Records excerpted from a collection

════

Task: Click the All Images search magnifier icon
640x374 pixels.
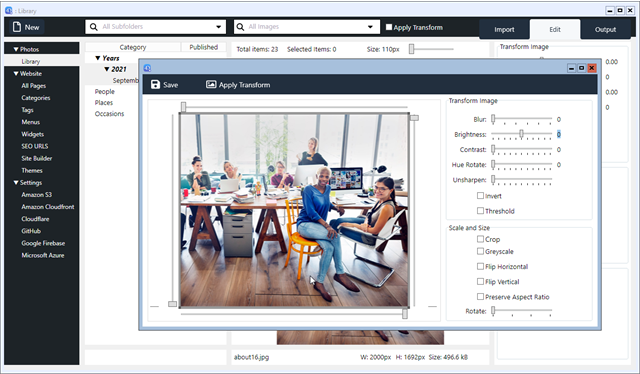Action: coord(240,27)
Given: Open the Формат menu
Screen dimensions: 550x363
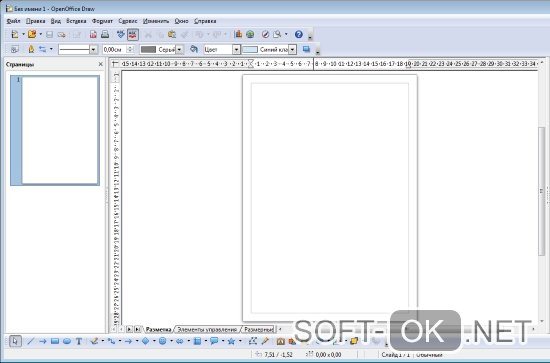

════

#### [Your objective]
Line by line, restate the data above exactly as it stands, minus the pictures.

#### [Solution to this problem]
Task: Click the All Images search magnifier icon
640x374 pixels.
Action: coord(240,27)
Given: Open the Формат menu
Screen dimensions: 550x363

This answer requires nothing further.